My blood chemistry is better than it ever has been. My A1C is great. My LDL
and VLDL are very low. I eat saturated fat and olive oil. I eat fish 2 or more
times a week. Some white fish (cod) but mostly salmon and a little tuna. I
have more weight to lose, maybe another 40 lbs. I was trending towards
metabolic syndrome before keto. I exercise for 40 to 50 mins a day, 5 days a
week. Strength training walking and more.

Since going keto (2 years ago) I have had no colds, no ear infections, no
sinus infections. I have had the flu once. That is it. I used to get a lot of
ear infections and colds and more. Several times a year.

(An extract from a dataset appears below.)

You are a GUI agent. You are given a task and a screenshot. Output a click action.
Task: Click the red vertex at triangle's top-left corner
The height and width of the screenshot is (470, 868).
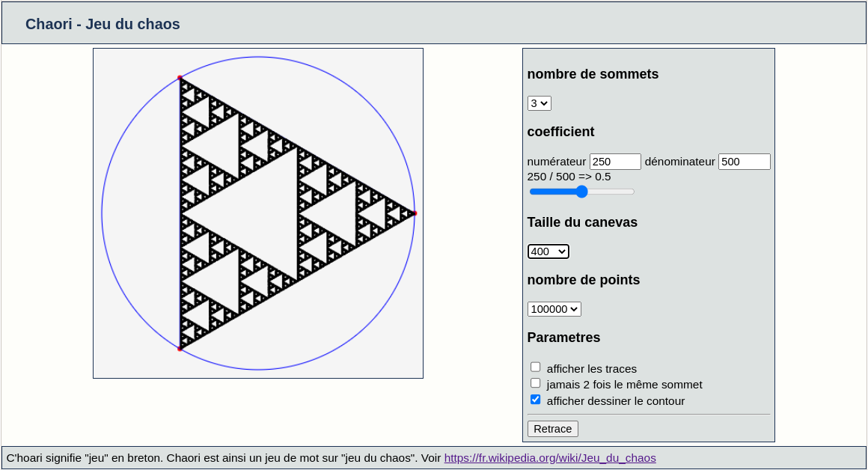click(x=180, y=77)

I have heart disease. I had 4-way bypass more than 10 years ago. I take a
statin and aspirin.

I am under two doctors care, a primary and a cardiologist. They support my
keto diet. My primary says my systemic level of infection is very low
resulting in less sickness.

I am a sample size of one so take that for what it is worth.

------
vanderZwan
> _Saturated fat does not clog the arteries: coronary heart disease is a
> chronic inflammatory condition, the risk of which can be effectively reduced
> from healthy lifestyle interventions_

Doesn't saturated fat _trigger inflammation?_ Because if I remember that
correctly, then this is a "guns don't kill people, bullets do" argument.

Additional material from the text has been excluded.